Evangelicals like Chuck Colson, Roman Catholics like Archbishop Donald Wuerl, and the other religious leaders who signed the “Manhattan Declaration” don’t seem to understand that justifying discrimination in the name of religious freedom is not a good idea.

For example, Wuerl and the DC city council are at loggerheads over a new non-discrimination bill. As Wuerl correctly describes it,

Under the bill, religious organizations would be exempt from participating in ceremonies or from teaching about same-sex marriage in religion classes and retreats in accord with their faith beliefs, but they would be required to recognize and promote same-sex marriage everywhere else, including in employment policies, and adoption and foster-care policies, against their beliefs.

Shorter Wuerl: “God forbid that same sex couples be allowed to adopt children, or care for them as foster parents, or have health benefits through their legal partner’s employment. We certainly won’t be a party to such immorality.”

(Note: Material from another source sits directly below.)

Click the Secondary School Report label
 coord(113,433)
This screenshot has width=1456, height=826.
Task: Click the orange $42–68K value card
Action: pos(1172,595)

Archbishop, if the government offers grants to provide housing for low-income people that have strings attached that you disagree with, such as prohibiting discrimination against certain family arrangements, don’t apply for the grant. It’s that simple. No one is holding a gun to your head, saying “take this money or else.”

This isn’t about religious freedom — it’s about churches asking for special rights: the right to legally discriminate in workplace practices and the right to legally discriminate in the delivery of publicly funded social services.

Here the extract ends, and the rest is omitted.